#### [What the task asks]
Keep the pictures out and restate every record exactly.

[Records excerpted from a collection]
§
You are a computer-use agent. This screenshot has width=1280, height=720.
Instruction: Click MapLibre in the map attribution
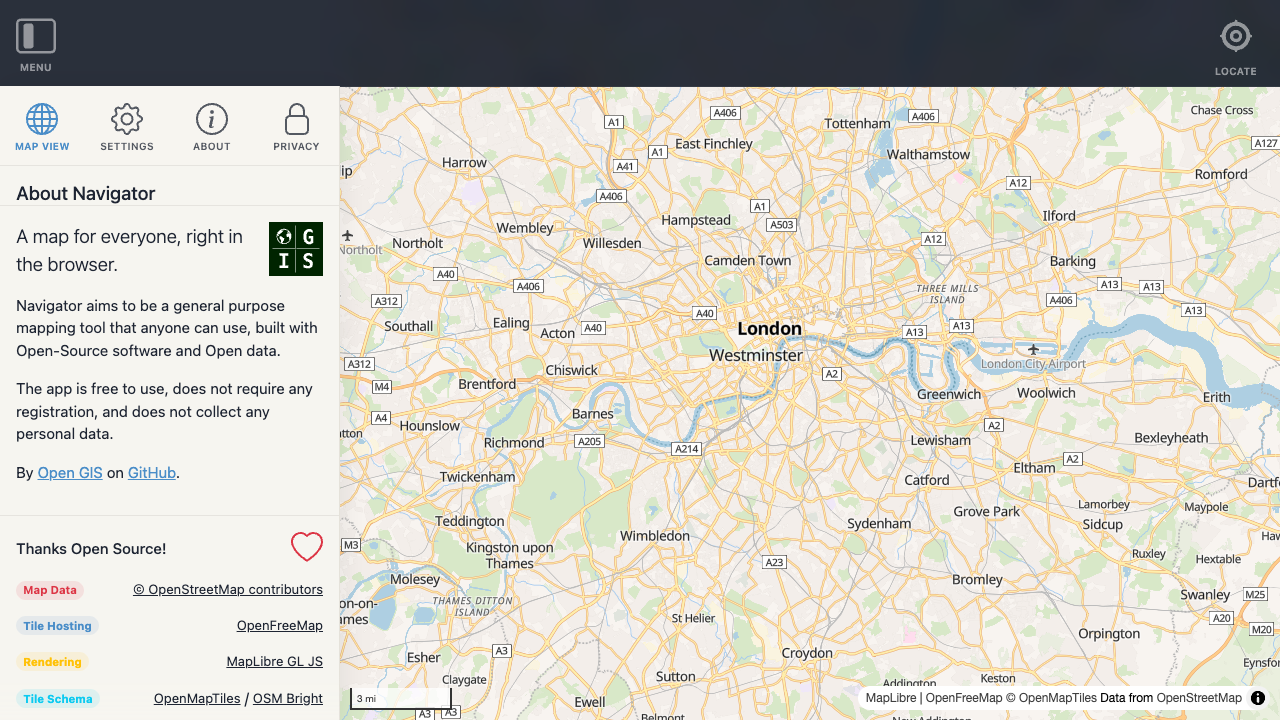pos(890,698)
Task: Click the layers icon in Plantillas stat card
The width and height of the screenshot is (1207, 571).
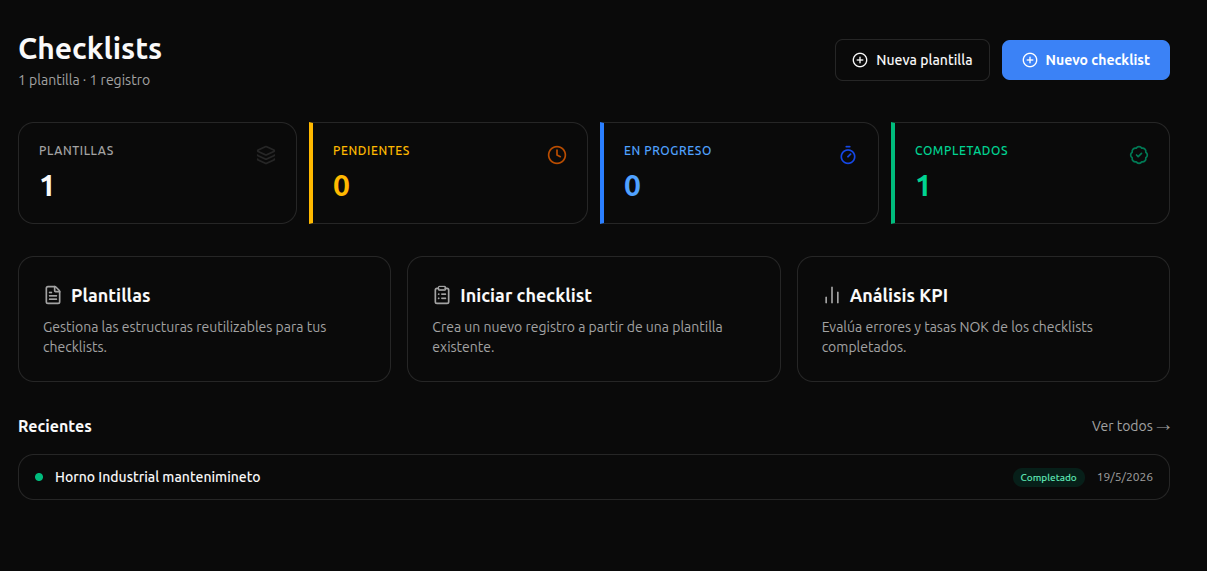Action: pyautogui.click(x=266, y=155)
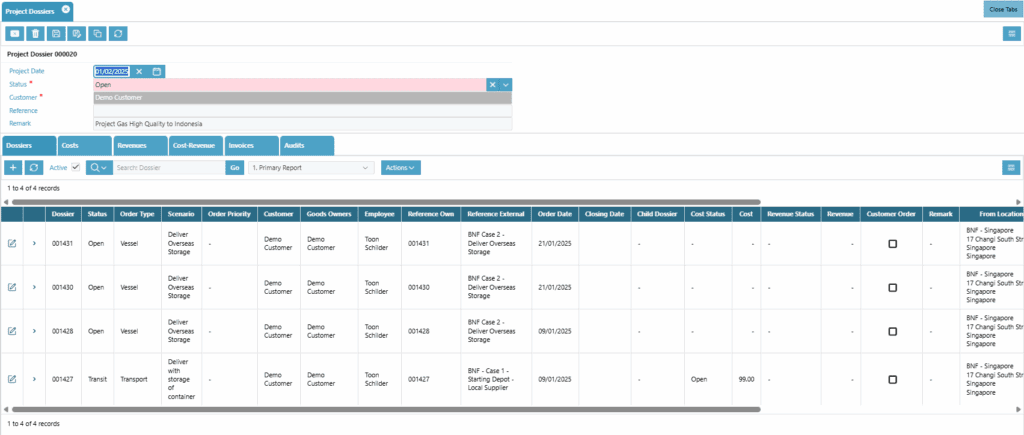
§
#### [Reply to the exercise]
You are a computer-use agent. This screenshot has width=1280, height=720.
Instruction: Click MapLibre in the map attribution
pos(890,698)
Task: Click the layers icon in Plantillas stat card
The width and height of the screenshot is (1207, 571).
Action: pyautogui.click(x=266, y=155)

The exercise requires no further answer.